Certain foods can exacerbate diarrhea while taking metformin. Foods like raw vegetables, onion, garlic, dairy products, gas-producing foods, and oily or junk foods can worsen symptoms. It is advisable to avoid high-fat, sugary, and fried foods, as they may trigger or intensify gastrointestinal discomfort.

Eat Smaller Meals and Eat Slowly

Opting for smaller, more frequent meals and eating at a slower pace can assist in mitigating diarrhea symptoms. This approach helps to alleviate the strain on your digestive system.

Stay Hydrated

Maintaining adequate hydration is crucial when managing diarrhea. Opt for ice-cold or clear drinks such as unsweetened tea or water to help manage the condition effectively.

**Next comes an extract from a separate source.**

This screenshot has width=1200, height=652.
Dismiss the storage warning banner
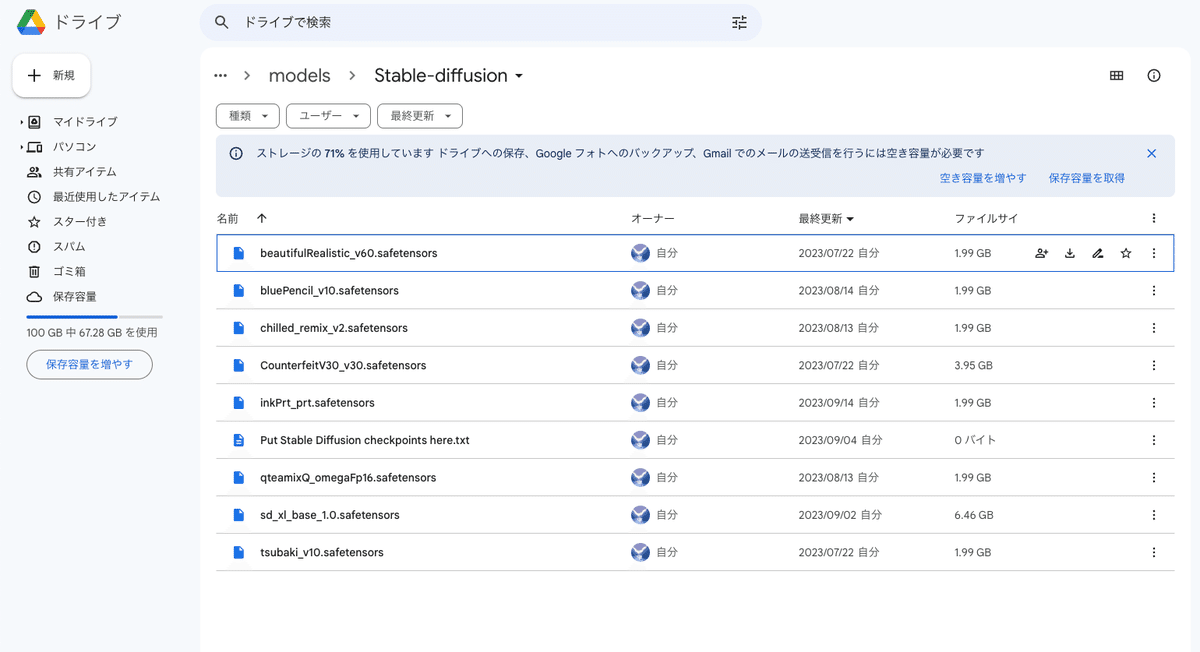(1152, 153)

Consider Over-the-Counter Anti-Diarrheal Medication

In certain instances, your healthcare provider may recommend over-the-counter anti-diarrheal medication to help manage diarrhea caused by metformin. This can provide temporary relief while you work on adjusting your treatment plan.

Consult Your Healthcare Provider

If diarrhea persists or worsens, it is essential to consult your healthcare provider. They can assess the situation and consider adjusting your metformin dosage or exploring alternative treatments for your diabetes management.

Understanding the Duration of Diarrhea Caused by Metformin

diarrhea caused by metformin

Diarrhea caused by metformin is a common side effect associated with this medication used for type 2 diabetes. The duration of diarrhea varies from person to person. In most cases, it is a short-term side effect that typically resolves within a few days or weeks as the body adjusts to the medication.

However, there are instances where individuals may experience diarrhea for an extended period.

A study published in the American College of Clinical Pharmacy identified that metformin can cause chronic diarrhea, characterized by loose stools lasting at least four weeks, with three to four loose stools per day. Another study reported cases of late-onset chronic diarrhea in patients who had previously tolerated metformin well. In both studies, discontinuing metformin resolved the diarrhea.

If you are experiencing diarrhea caused by metformin, it is crucial to discuss it with your healthcare provider. They can determine if metformin is the cause and offer appropriate guidance.

Switching to an extended-release formulation or reducing carbohydrate intake may help alleviate gastrointestinal side effects. Collaborating with your healthcare provider will ensure the best approach to managing your symptoms while effectively treating your diabetes.